According to the company’s research,  buyers are still sitting on the sidelines due to stubbornly high sale prices and economic uncertainty. The median home-sale price is up 1.9% year over year, the second-biggest increase in six months, keeping payments elevated, even though they’re down from their all-time high. At the same time, the government shutdown and concerns about tariffs are adding to economic uncertainty for many.

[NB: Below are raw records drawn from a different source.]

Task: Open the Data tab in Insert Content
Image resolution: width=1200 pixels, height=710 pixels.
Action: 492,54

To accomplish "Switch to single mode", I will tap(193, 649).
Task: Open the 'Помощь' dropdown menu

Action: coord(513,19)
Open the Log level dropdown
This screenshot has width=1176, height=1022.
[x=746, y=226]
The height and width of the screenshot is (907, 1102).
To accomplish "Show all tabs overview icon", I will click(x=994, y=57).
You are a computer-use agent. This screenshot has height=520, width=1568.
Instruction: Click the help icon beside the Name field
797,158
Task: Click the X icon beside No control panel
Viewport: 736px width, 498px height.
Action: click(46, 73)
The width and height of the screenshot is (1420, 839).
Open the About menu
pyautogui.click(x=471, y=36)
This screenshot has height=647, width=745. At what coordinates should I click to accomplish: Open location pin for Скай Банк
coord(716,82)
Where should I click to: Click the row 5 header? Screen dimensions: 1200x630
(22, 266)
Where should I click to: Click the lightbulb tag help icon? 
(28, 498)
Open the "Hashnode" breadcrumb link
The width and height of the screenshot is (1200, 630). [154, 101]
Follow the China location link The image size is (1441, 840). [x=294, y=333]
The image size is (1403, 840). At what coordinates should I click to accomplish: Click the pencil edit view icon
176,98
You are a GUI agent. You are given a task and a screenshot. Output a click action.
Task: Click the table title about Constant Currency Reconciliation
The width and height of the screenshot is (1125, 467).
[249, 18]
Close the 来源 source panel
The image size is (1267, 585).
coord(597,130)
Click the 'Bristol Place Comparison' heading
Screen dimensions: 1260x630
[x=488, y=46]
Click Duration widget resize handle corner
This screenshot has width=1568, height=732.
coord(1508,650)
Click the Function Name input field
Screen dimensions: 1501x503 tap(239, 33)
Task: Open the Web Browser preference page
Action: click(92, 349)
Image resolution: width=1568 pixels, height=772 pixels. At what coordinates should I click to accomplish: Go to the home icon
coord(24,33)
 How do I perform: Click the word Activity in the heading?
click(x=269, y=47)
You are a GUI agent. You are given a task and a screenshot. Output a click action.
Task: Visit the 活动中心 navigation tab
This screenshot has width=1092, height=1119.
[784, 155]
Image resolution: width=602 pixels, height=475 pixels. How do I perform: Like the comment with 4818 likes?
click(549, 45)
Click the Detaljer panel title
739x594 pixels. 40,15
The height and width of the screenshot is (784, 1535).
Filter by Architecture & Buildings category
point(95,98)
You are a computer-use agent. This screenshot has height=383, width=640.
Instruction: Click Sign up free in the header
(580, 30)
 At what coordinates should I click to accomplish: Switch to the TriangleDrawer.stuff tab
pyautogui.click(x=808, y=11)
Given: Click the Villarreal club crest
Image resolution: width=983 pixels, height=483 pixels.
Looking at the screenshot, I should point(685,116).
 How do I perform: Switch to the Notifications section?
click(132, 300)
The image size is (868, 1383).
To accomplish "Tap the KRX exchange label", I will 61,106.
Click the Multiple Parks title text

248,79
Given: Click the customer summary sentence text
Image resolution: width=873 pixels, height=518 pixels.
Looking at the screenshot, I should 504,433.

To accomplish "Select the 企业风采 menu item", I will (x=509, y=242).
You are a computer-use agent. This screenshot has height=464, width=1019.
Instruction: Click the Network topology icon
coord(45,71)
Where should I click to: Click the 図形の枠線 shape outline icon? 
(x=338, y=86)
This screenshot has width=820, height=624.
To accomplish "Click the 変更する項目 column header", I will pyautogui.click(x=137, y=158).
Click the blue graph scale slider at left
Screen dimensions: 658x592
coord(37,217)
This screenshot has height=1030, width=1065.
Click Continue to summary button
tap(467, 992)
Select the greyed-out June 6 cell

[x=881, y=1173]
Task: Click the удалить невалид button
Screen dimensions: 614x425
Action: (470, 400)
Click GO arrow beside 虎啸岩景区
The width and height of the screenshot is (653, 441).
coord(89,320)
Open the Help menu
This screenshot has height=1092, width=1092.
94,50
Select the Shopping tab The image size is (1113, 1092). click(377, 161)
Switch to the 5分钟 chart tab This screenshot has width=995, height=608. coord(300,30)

“Buyers are hesitant because of concerns about job security and high mortgage rates,” said Jo Chavez, a Redfin Premier agent in Kansas City, Mo. “Even though rates have come down from their peak, a lot of people are waiting for sub-6% rates before they buy. And in Kansas City, where there are tens of thousands of government jobs, furloughs and potential layoffs are hitting hard.”

As a result, pending home sales are moving lower, falling 1.2% year over year, the biggest decline in over five months. Homes are also taking a long time to sell, with the typical home sitting on the market for 48 days before going under contract, a week longer than last year.